━━━━━ Reading passage ━━━━━

Welcome to my blog. . . .

I am pessimistict, my husband hates it and sometimes it takes away from the happiness I have all around me and so. . . this blog is dedicated to finding something good in each day and being optimistic.

Sunday, July 25, 2010

Can you spell that for me....


When I was in the third grade my classmates and I were tested to see if we could be in an accelerated learning program. I did not pass the test. My two older sisters passed the test and were in the class as well as my older brother and a year later my younger brother. My mom had me take the test again thinking that something went wrong and I should surely be in there if my older siblings were.....

I have realized in my years of growing up that there are things I am just plain not good at...... spelling, math, waking up early, eating nutritiously instead of crud, getting out of PJ's before lunch, playing a music instrument (many more things).

Fast forwarding to present day..... I just finished a homemade quilt for my son, this weekend I made my nephew a Thomas the Train birthday cake, I have finished a sprint triathlon this year and I biked 38 miles this past Saturday on my road bike, I have made my daughter dresses and bows and I can cook well enough to make my families tummy happy. I have come to realize there are things that others may be good at or wonderful at and I need to be happy and support their greatness. I try to never be jealous of others accomplishments or talents but remember that I have talents and have had accomplishments of my own that make me who I am.

━━━━━ Source material ━━━━━

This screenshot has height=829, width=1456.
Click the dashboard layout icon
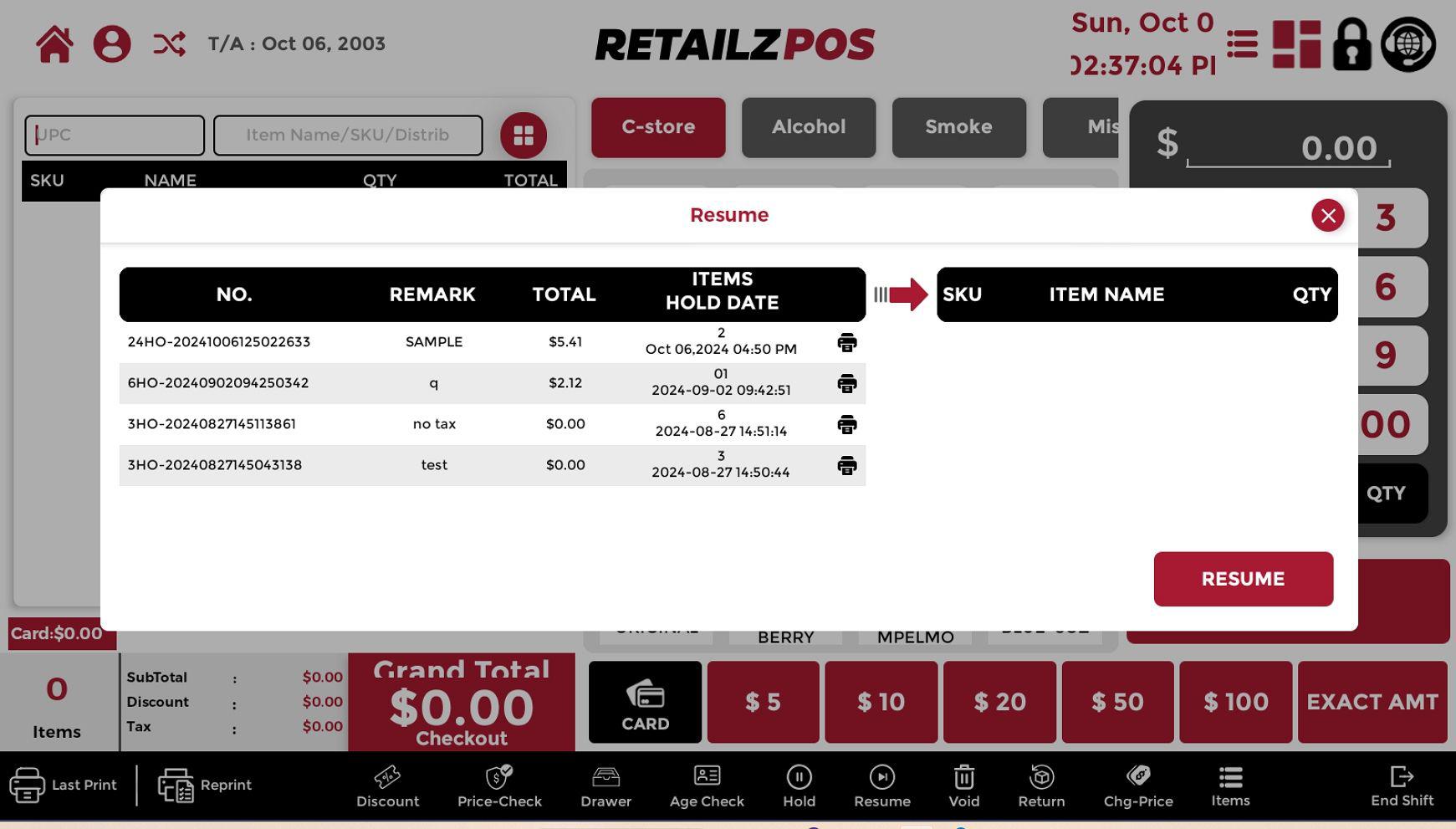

━━━━━

= Problem set =
A - State whether each statement below agrees with the blog post, giving yes or no and quoting the deciding words of the blog post exactly. (i) The writer passed the accelerated learning test in the third grade. (ii) The writer biked 38 miles on a road bike this past Saturday. (iii) The Thomas the Train birthday cake was made for the writer's son.
B - From the blog post, write out the passage starting with "Welcome to my" and going on through "older siblings were.....".

= Per-task answers =
A -
(i) No: "I did not pass the test."
(ii) Yes: "I biked 38 miles this past Saturday on my road bike"
(iii) No: "this weekend I made my nephew a Thomas the Train birthday cake"

B -
Welcome to my blog. . . .

I am pessimistict, my husband hates it and sometimes it takes away from the happiness I have all around me and so. . . this blog is dedicated to finding something good in each day and being optimistic.

Sunday, July 25, 2010

Can you spell that for me....


When I was in the third grade my classmates and I were tested to see if we could be in an accelerated learning program. I did not pass the test. My two older sisters passed the test and were in the class as well as my older brother and a year later my younger brother. My mom had me take the test again thinking that something went wrong and I should surely be in there if my older siblings were.....